__What needs to be done__: Pull out every line of the data below that contains the word "pixels", copying each one in full.

__Records for this task__:
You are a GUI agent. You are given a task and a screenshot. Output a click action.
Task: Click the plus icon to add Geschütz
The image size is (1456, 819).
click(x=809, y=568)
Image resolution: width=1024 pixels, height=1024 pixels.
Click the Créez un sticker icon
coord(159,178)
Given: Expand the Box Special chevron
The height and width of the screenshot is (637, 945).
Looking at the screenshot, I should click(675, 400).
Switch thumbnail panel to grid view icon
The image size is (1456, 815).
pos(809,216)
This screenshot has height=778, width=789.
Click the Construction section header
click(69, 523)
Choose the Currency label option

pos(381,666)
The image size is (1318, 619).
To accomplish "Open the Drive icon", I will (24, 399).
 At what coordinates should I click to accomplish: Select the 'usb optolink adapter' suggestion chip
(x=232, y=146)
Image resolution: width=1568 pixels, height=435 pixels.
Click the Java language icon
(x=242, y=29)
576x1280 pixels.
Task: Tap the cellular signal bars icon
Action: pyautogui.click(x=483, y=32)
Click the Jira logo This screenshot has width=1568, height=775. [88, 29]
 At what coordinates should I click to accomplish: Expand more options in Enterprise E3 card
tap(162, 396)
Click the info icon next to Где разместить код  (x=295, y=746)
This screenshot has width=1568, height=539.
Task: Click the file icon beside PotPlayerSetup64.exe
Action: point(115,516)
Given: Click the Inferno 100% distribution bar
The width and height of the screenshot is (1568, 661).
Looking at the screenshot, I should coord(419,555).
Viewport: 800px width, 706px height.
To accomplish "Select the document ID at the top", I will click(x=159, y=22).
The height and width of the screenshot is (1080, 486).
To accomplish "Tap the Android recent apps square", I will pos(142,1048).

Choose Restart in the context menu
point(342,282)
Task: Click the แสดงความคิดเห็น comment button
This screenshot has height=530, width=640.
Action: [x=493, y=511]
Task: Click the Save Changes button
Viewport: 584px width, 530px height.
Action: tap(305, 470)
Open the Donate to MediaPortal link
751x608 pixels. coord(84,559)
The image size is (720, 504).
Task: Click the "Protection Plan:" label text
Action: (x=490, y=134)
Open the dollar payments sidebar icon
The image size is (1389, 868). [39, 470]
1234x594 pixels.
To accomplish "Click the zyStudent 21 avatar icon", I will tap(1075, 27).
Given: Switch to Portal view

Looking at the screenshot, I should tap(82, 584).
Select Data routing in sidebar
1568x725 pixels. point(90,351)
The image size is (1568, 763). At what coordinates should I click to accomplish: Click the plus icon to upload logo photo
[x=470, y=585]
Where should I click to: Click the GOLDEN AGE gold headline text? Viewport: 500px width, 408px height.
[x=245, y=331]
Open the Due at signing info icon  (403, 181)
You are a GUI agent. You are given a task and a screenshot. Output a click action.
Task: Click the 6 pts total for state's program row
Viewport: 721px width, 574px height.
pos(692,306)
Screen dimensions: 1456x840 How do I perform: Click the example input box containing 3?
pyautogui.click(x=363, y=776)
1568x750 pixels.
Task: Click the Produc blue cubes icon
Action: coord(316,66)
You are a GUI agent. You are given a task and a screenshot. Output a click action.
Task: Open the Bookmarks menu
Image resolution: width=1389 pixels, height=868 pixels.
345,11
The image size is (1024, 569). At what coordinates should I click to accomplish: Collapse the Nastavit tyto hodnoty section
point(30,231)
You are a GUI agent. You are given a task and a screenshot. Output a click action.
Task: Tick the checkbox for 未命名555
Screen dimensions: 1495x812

__Answer for this exercise__:
Image resolution: width=1024 pixels, height=1024 pixels.
Image resolution: width=1568 pixels, height=435 pixels.
576x1280 pixels.
751x608 pixels. coord(84,559)
1234x594 pixels.
1568x725 pixels. point(90,351)
1568x750 pixels.
Image resolution: width=1389 pixels, height=868 pixels.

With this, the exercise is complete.